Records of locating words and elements
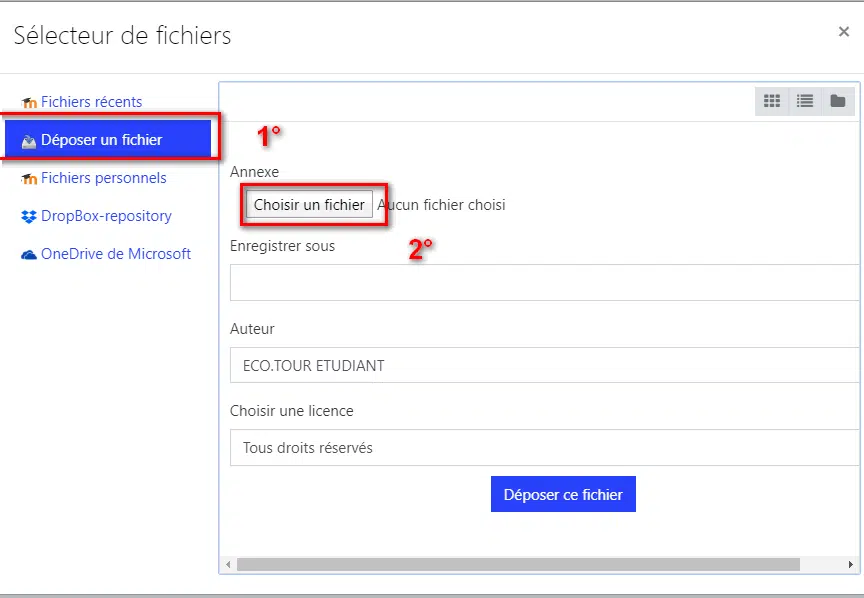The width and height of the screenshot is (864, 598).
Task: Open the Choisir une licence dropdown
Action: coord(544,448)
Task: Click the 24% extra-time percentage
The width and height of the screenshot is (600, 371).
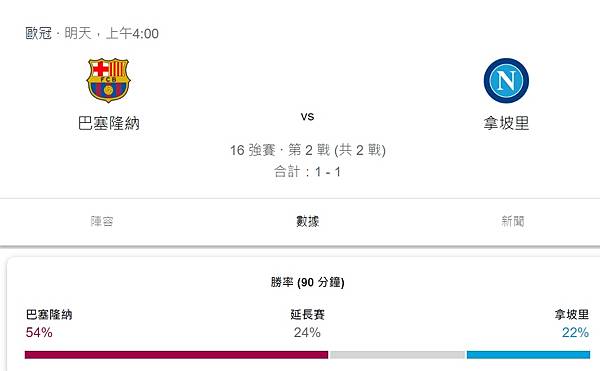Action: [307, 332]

To do -
Output every line of the records above as a JSON list of strings, one string per line. Skip blank lines and leave out the pictures.

Expected output -
[
  "The width and height of the screenshot is (864, 598).",
  "Task: Open the Choisir une licence dropdown",
  "Action: coord(544,448)",
  "Task: Click the 24% extra-time percentage",
  "The width and height of the screenshot is (600, 371).",
  "Action: [307, 332]"
]